The effects of nicotine on mouse first molar tooth germs in organ culture.

Mandibular first molars, extirpated from 18-day mouse fetuses were cultured in BGJb medium (Fitton-Jackson modification) in a Trowell type culture system. Two-day cultures were treated with 78, 117, 156, and 312 microgram/ml nicotine sulfate. Untreated control tooth germs demonstrated normal growth in vitro. The peripheral cell layer of mesenchymal papilla and the inner enamel epithelium differentiated into odontoblasts and ameloblasts respectively with subsequent elaboration of extracellular matrix. Tooth germs treated with 78 microgram/ml nicotine were only slightly affected where as higher doses of the drug produced extensive cell damage. Dental papilla appeared more sensitive than the enamel organ. Large necrotic foci were present in the pulp mesenchyme involving in some cases the odontogenic layer and severely limiting production of predentin. The basement membrane in these areas was partially disrupted and stained poorly for PAS. The inner enamel epithelium was not affected by 78 microgram/ml dose of nicotine, however, higher doses produced extensive cell necrosis in this layer.

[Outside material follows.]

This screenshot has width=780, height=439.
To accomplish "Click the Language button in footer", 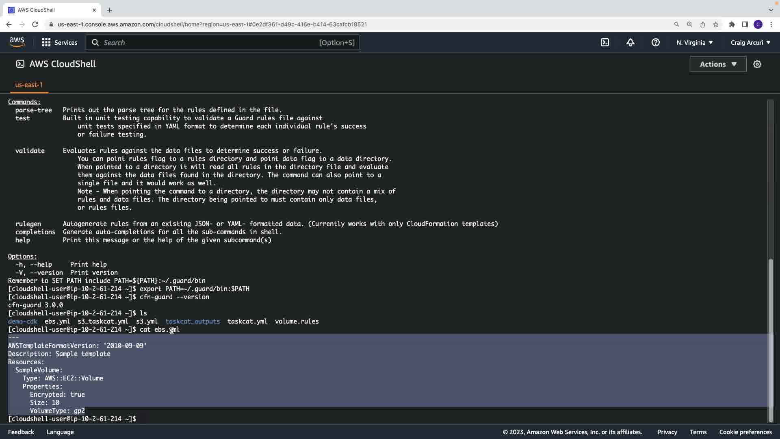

Although enamel matrix was abundantly present in untreated controls, the tooth germs exposed to 117, 156, and 312 microgram/ml nicotine sulfate failed to elaborate this extracellular matrix. Tooth germs exposed to nicotine for 24 hours followed by culturing in control medium demonstrated complete recovery. Treated cultures maintained in vitro for 7-9 days in control media had replaced the necrotic cells in the ameloblastic and odontoblastic layers and demonstrated abundant dentin and enamel matrices.